Attaque PP de Paris : la psychose gagne les rangs policiers en Île-de-France

11 octobre 2019 à 10h06 Par Mikaël Livret
Deux agents de police soupçonnés de radicalisation ont été désarmés depuis l'attaque de la Préfecture de Police de Paris.
Crédit photo : Common Wikimédia

Deux policiers soupçonnés de radicalisation ont été désarmés en Île-de-France, une semaine après la tuerie à la préfecture de police de Paris.

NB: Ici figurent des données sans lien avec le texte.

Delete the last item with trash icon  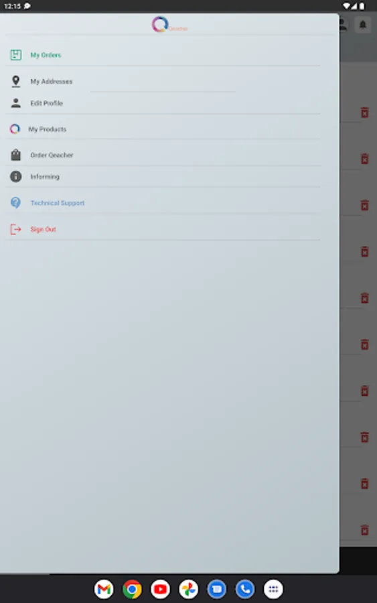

L'inquiétude gagne les policiers, une semaine après l'attaque au couteau à la préfecture de police. Selon des informations du Parisien, les signalements de collègues radicalisés, ou prétendument radicalisés, se multiplient. Deux policiers auraient ainsi été «désarmés» en banlieue parisienne, et l'un d'eux aurait été suspendu à titre provisoire.

Ainsi, le préfet de police, Didier Lallement, appelle dans une note datée du 7 octobre, les directeurs de service à signaler «immédiatement» les signes d'une «possible radicalisation» d'un fonctionnaire. Les agents sont ainsi appelés à être attentifs «aux changements vestimentaires et alimentaires», au «refus de serrer la main du personnel féminin» au «repli sur soir» ou encore au «rejet de l'autorité». Depuis, deux policiers ont fait l'objet d'une procédure disciplinaire.

Selon le quotidien, il s'agirait d'un capitaine de police de 39 ans affecté à la brigade d'exécution des décisions de justice, un service en charge de la traque des fugitifs. Il aurait été désarmé et suspendu «par principe de précaution». Le second policier désarmé est un gardien de la paix de 34 ans. Il est en poste au commissariat de Villeneuve-la-Garenne (Hauts-de-Seine). Converti à l'Islam, il aurait déjà été révoqué en 2018. Une sanction annulée par la justice. Le Parisien croit savoir qu’il avait prêté son arme de service et son badge police, pour une photo, à un ami du terroriste qui avait attaqué des militaires de Sentinelle à Levallois-Perret, en 2017. Il avait alors été entendu par les services de l'antiterrorisme.